Upconversion through triplet-triplet annihilation (TTA) has emerged as a promising anti-Stokes wavelength-shifting technology for applications in which low power sources (i.e. sunlight) are used. Triplet-triplet annihilation upconversion employs a pair of molecules; a sensitizer to absorb the incident light and transfer the energy to emitting species that release photons of higher energy than the excitation source. We have identified Pd(Ⅱ)meso-tetra(4-carboxyphenyl)porphine (PdTCP) as a new sensitizer for this process. This new chromophore has been compared to 2,3,7,8,12,13,17,18-octaethyl-21H,23H-porphrine palladium (Ⅱ) (PdOEP), a widely reported sensitizer in systems containing 9,10-diphenyl anthracene (DPA) (the most predominant emitter).
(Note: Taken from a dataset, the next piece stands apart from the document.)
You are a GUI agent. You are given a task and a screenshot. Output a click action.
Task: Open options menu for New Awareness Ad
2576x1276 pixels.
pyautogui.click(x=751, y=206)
The solubility, absorbance, and emission of the chromophores in a DMF solution and polymer systems was evaluated. PdTCP was found to have ca. 20 times greater solubility than PdOEP in DMF solutions. However, optical microscopy and transmission measurements show PdTCP had lower solubility than PdOEP in Tecoflex~®, an aliphatic polyether-based thermoplastic polyurethane. When transitioning from PdOEP to PdTCP, maximum absorbance wavelengths of the Soret and metal to ligand charge transfer bands shift from 391 nm to 417 nm, and 544 nm to 523 nm, respectively. TTA efficiency of the sensitizers was probed in solution and solid-state systems. It was found that in concentrated solutions and Tecoflex~® films PdTCP is less efficient than PdOEP presumably due to increased internal absorption. PdTCP films also exhibited a higher phosphorescence intensity than PdOEP indicating inefficient energetic alignment of the triplet states. The upconversion performance of the PdTCP systems was improved by identifying more compatible polymer matrices.